*** MATERIAL PROVIDED ***
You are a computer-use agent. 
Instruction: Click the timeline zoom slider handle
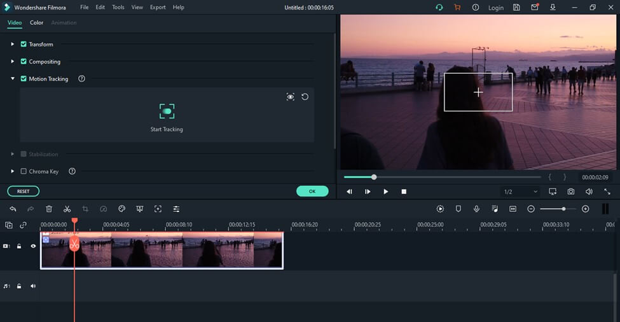(563, 209)
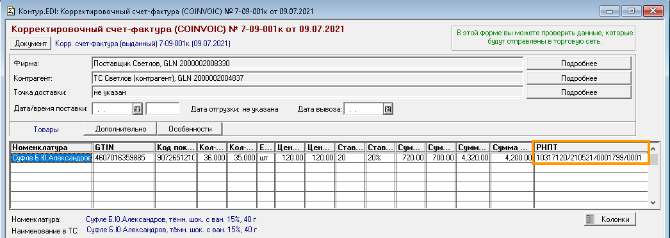Click the delivery time input field
670x238 pixels.
point(162,109)
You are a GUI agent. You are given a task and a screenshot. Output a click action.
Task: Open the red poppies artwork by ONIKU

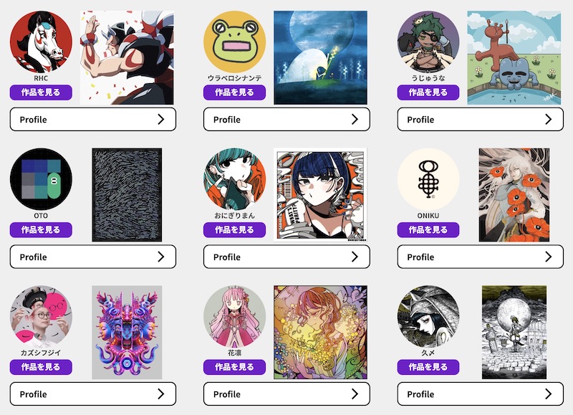pos(514,195)
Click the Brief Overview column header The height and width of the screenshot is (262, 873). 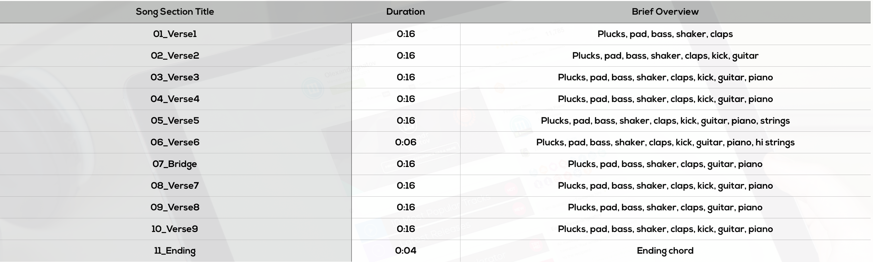coord(665,12)
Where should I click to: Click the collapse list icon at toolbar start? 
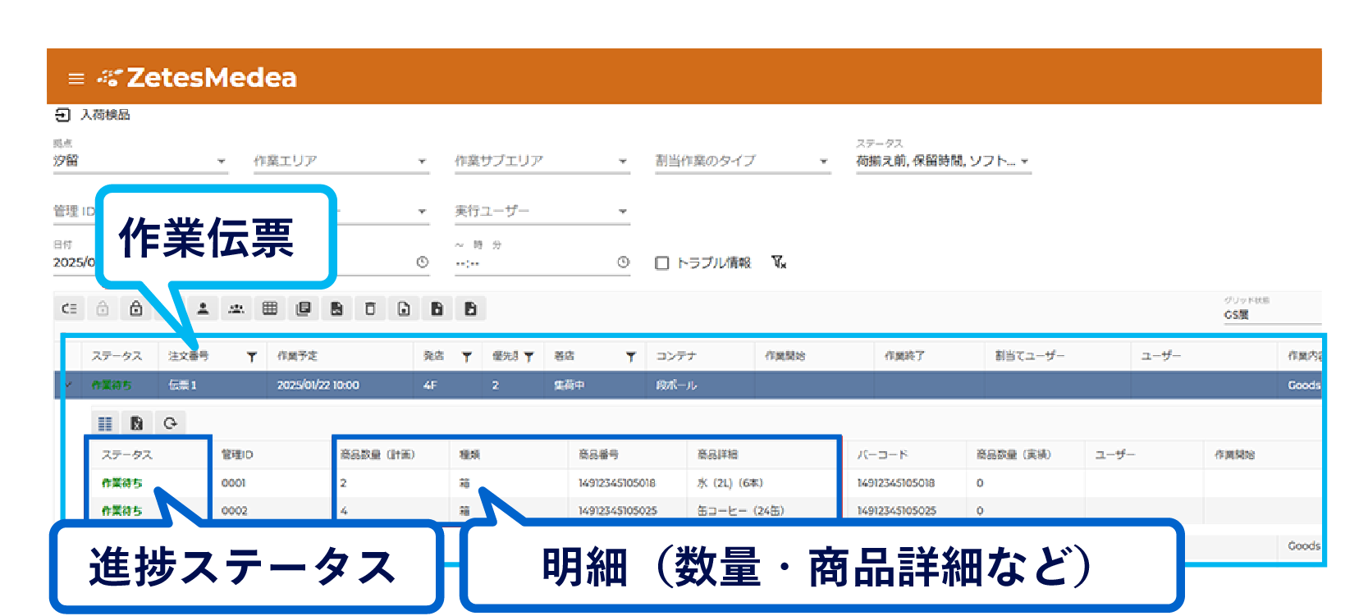[x=70, y=309]
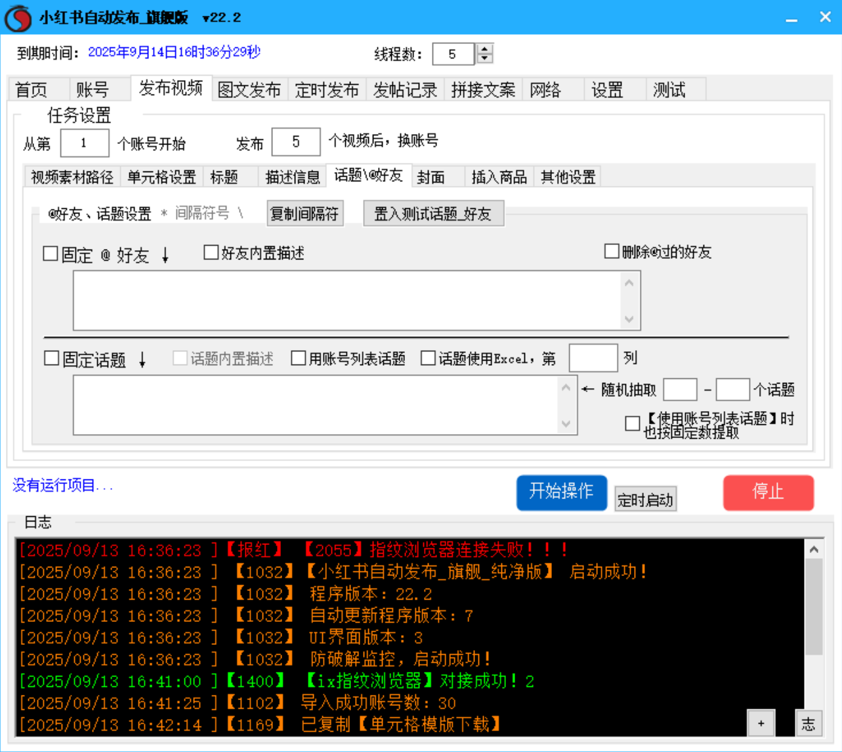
*** End of MATERIAL PROVIDED ***
Locate and copy each line in the data above that includes the word "agent".

You are a computer-use agent. 
You are a GUI agent. You are given a task and a screenshot. Output a click action.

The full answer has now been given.